The Rico lab’s latest paper, out now in Science, describes their novel findings that interneuron-specific connectivity is regulated by distinct molecular programs. Their research gives us an insight into the building of cortical inhibitory circuits and thus insight into the development of aspects of cognition such as information processing.
The development of brain functioning depends upon the construction and organisation of neuronal connections into functional networks and circuits. Circuitry in the mammalian cerebral cortex is perhaps the most complex and comprises excitatory pyramidal cells and inhibitory GABAergic interneurons. Different types of interneurons are known to target distinct subcellular compartments in pyramidal cells and GABAergic interneurons show specific connectivity patterns that mould some aspects of our cognition. In their paper, Emilia Favuzzi , Ruben Deogracias and Beatriz Rico describe how although a lot of work has been done on understanding the diversity of interneurons in the cortex, until now we knew little about interneuron-specific connectivity and the processes that control it.
Imagine that at home you need to plug in your appliances but each appliance has a different plug that only fits a specific socket - UK plugs fit UK sockets, USA plugs fit USA sockets, EU plugs fit EU sockets. What we have described is something like that. Each type of interneuron makes synapses that only contact specific regions of the pyramidal neurons using an specific molecular code established during brain development. But, what if use adaptors? Could we connect an EU plug to a UK socket using an adaptor? Yes we can and that also works for neurons.
Ruben Deogracias, co-author
The authors go on to describe their elegantly-designed study. They first determined the temporal dynamics of the formation of specific inhibitory synapses and then identified and manipulated genes that are differentially expressed during this phase in different classes of interneuron. Distinct, temporally specific transcriptomic profiles emerged in developing interneurons and the authors went on to identify the genes most associated with type and stage of synapse formation specificity. Beatriz and her colleagues identified three genes: Cbln4, Lgi2 and Fgfl3 that are required for the development of dendrite-, soma- and axonal initial segment-targeting synapses made by somatostatin-expressing (SST+) interneurons, parvalbumin-expressing (PV+) basket cells and chandelier cells, respectively.

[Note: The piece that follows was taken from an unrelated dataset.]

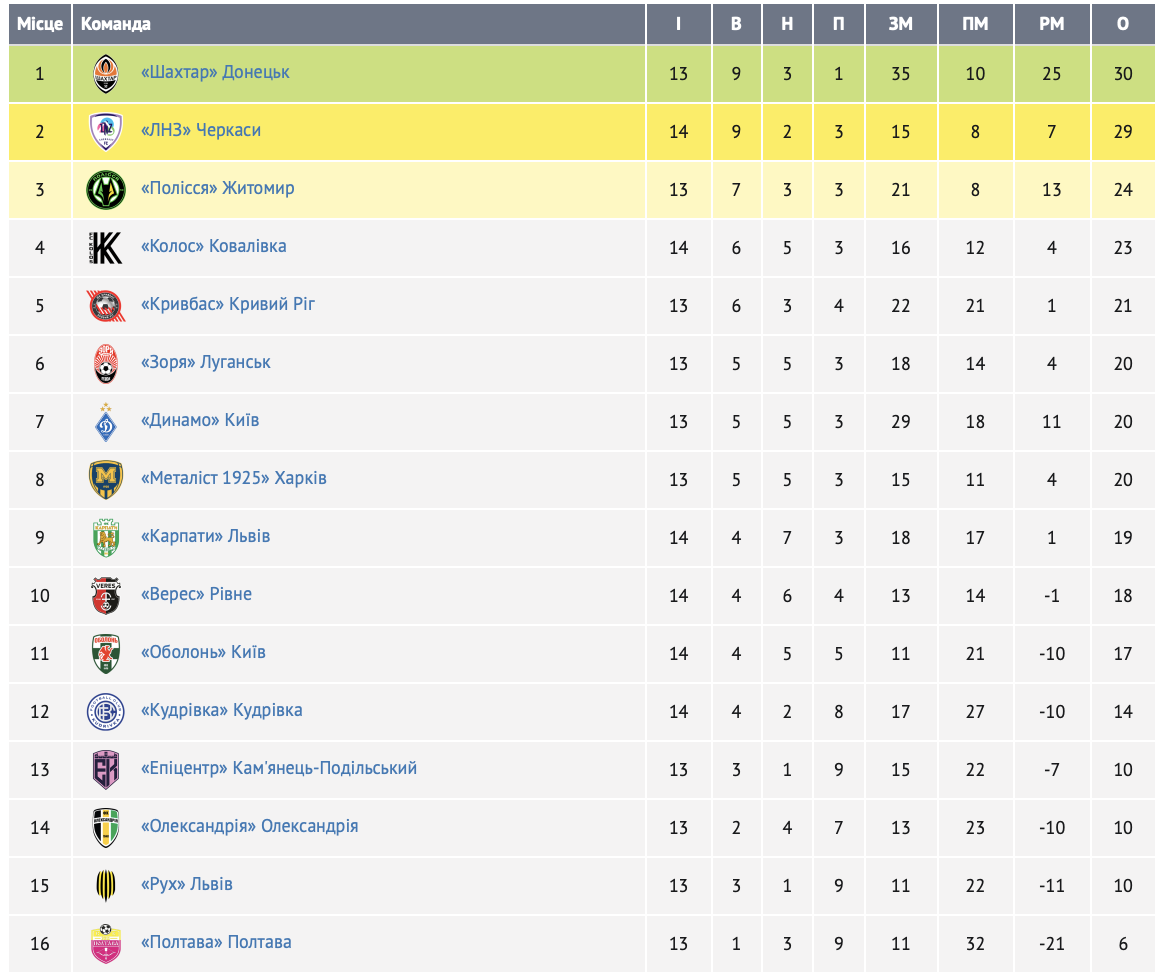The image size is (1162, 980).
Task: Click the Veres Rivne club logo
Action: (105, 596)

Understanding brain function (and dysfunction) begins with the knowledge of how neuronal connections between different cells are established. How, during development, does an axon find the right partner to form a synapse that not only functions but also lasts for a long time? We focused on inhibitory connections and found that the presence of different synaptic molecules in different cells is key for them to establish connections onto specific targets. Therefore, our study shows how evolution generated complexity and diversity in our brain: by creating different building blocks and by combining them with superb finesse.
Emilia Favuzzi, co-author
Strengthening their findings, the authors manipulated expression of Cbln4 in SST+ interneurons and expression of CBLN4 in PV+ basket cells. They found that Cbln4 specifically promotes the formation of GABAergic synapses onto the dendrites of pyramidal cells, a feature unique to SST+ interneurons, but cannot trigger the formation of generic inhibitory synapses.
In daily life, animal behaviours rely on precise connectivity between different neurons in the brain, resulting in an exceptional level of complexity in the mammalian cerebral cortex. In this new work from the lab, we identified a repertoire of cell-specific molecular codes that emerge during development in cortical interneurons to provide the exquisite precision of inhibitory circuits. Unravelling, this code is critical not only to grasp the diversity of neural circuitries but also to design future strategies for targeting neurodevelopmental disorders linked to interneuron deficits such as autism, schizophrenia and epilepsy.
Beatriz Rico, co-author
These persuasive findings demonstrate the intricacy and specificity of inhibitory circuit wiring and contribute significantly to our understanding of inhibitory circuit dysfunction in neurodevelopmental disorders.
Supported by grants from the European Research Council (ERC-2012-StG 310021) and Wellcome Trust (202758/Z/16/Z).